Büyü ve Bilim Üzerine Altıncı Bir Deneme
ilk Ultima oyununda Avatar, lordlu kılıçlı başlayan macerasını tamamlayabilmek için uzay gemisi kullanmayı öğrenir ve uzay gemisi ile dünyanın dış yörüngesinde düşman vurduğu bir alt oyundan geçer. Bu esnada öldürmeye çalıştığı kötü büyücü, elektromekanik aksamlar kullanarak iblisler üretiyordur. Bu kafa Ultima Online’a kadar devam etti.

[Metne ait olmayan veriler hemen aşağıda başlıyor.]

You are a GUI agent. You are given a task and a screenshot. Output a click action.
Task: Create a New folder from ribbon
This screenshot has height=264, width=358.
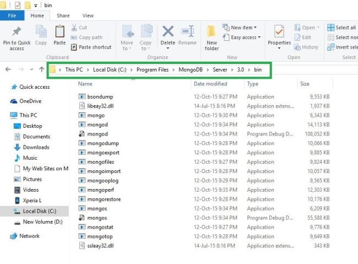pyautogui.click(x=211, y=38)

UO içinde hiç kullanılmamış uzay gemisi görselleri ve sonradan starroom için kullanılmış “yıldızlı uzay boşluğu” görseli vardı. UO, MMO pazarının iç dinamikleri yüzünden sıkıntılara girdiği için tamamına eremedi.
İlk Thief oyununda, zincirli çarklı bir dünyada soygun işleri yapan hırsız Garret, birden zombi, tanrı ve büyücü içinde kalır. Ve hiç şaşırmaz, içinde yaşadığı gerçekliği de sorgulamaz. Oyuncunun oynarken yaşasığı “olur mu öyle iş” hissiyatı tamamen oyuncunun kafasında cereyan eder. Thief eser devam ederken edebi tür değiştirmenin en temiz örneklerinden biridir.
*Eski oyun spoilerı bitti*
Bazı zevat bilim kurguyu fantazi kurgudan üstte tutarak ego beslemeyi çok sever, bu zevatın bir alt kümesi olan zevat onunla da yetinmeyip bilimkurguyu ciddiyete göre alt gruplara bölüp, bir kat daha ego besler. Lakin şunu unutmamak gerekir ki; bunların hepsi eşit derecede uydurmadır ve asıl mesele, anlatılan hikayenin insanın deneyimini zenginleştirmesidir. (ki sanat zaten kibar tabirle ilüzyon, kaba tabirle yalancılıktır.)
“Yeteri kadar gelişmiş bilim, büyüden ayırt edilemez.” kanunu, okuyucunun insan olduğu ve ilüzyona meyyal olduğu varsayımı ile doğrudur. Ayırt etme işlemine kalkışan gözlemcinin, kusurlu gözlemci olması şarttır. Kusurlu bir gözlemci şahit olduğu gelişmiş bilimi, kendi kısıtlı bilim bilgisi ile bağdaştıramayacak ve bu bilgi eksikliği bir tutarsızlık sanrısına sebep olacaktır. İşte bu tutarsızlık sanrısı, zaten insanın gelişmiş bilime bakıp “bu büyüdür” demesidir. Ve ironi şu ki; işbu ilüzyon zaten her kitapta vardır. Kalkıp da “ehehe zekanız fantaziye mi yetiyor.” diyen şuursuzun okuduğu Odyssey 2001 de olsa, kaşağı da olsa deneyim aynı deneyim. (ek: büyü=bilim gibi bir fikir yoktur. Birisi tutarlı öteki tutarsız evrende olur)
Seri bitti.
Bütün bu yazılar kişisel kanaatim gibi geliyor ama aslında değil. Kişisel kanaatim bütün bunların aslında önemli olmadığıdır. Hikaye insana anlamlı geldiği sürece değersiz değildir.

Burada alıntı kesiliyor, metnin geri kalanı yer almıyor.